En los Estados Unidos, donde el sistema de pronóstico y atenuación de inundaciones está muy desarrollado, estos fenómenos pueden llegar a causar 6 mil millones de dólares en daños y matar cerca de 140 personas al año. En un informe elaborado por la OCDE en el 2007, se descubrió que las inundaciones costeras representan 3 billones de dólares en daños en todo el mundo. En el valle del río Amarillo de China, donde han ocurrido algunas de las peores inundaciones del planeta, millones de personas han fallecido por esta causa durante el último siglo.

Cuando las aguas remiten, las áreas afectadas quedan cubiertas de lodo y cieno. El agua y el paisaje pueden verse contaminados con materiales peligrosos como escombros punzantes, pesticidas, combustibles y aguas negras no tratadas. El crecimiento de moho potencialmente peligroso puede inundar las estructuras extremadamente húmedas. Los residentes de áreas inundadas pueden quedar sin suministro de electricidad ni agua potable, lo que puede propagar enfermedades mortales de transmisión por agua como la fiebre tifoidea, la hepatitis A y el cólera.

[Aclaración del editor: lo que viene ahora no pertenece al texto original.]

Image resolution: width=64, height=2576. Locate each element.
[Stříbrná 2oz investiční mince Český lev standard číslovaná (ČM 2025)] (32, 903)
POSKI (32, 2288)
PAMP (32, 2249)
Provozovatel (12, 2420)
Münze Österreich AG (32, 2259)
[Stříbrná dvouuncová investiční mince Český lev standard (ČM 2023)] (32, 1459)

Pero las inundaciones, particularmente en las planicies aluviales son tan naturales como la lluvia y vienen ocurriendo desde tiempos inmemoriales. Planicies famosas por su fertilidad como el valle del Mississippi en el medioeste de Estados Unidos, el valle del Nilo en Egipto y el Tigris-Eufrates en Oriente Medio han sustentado la agricultura durante milenios ya que las inundaciones anuales han depositado millones de toneladas de cieno rico en nutrientes a su paso.

Gran parte de la destrucción de las inundaciones se puede atribuir al factor antropogénico por el ansia humana de vivir cerca de costas pintorescas o valles fluviales. Para agravar el problema está la tendencia de los constructores a rellenar y construir sobre humedales que de forma natural actuarían como amortiguadores naturales de las inundaciones.

Muchos gobiernos obligan a los residentes de áreas proclives de inundarse a suscribir pólizas de seguro y construir estructuras resistentes a las inundaciones. Los esfuerzos masivos para mitigar y redireccionar inundaciones inevitables han generado los proyectos de ingeniería más ambiciosos nunca vistos por el ser humano, incluso el amplio sistema de diques de Nueva Orleans y las represas de grandes dimensiones en los Países Bajos. Además, los sistemas informáticos actuales de generación de modelos de predicción permiten a las autoridades de defensa civil pronosticar con gran precisión los puntos donde ocurrirán las inundaciones además de su gravedad.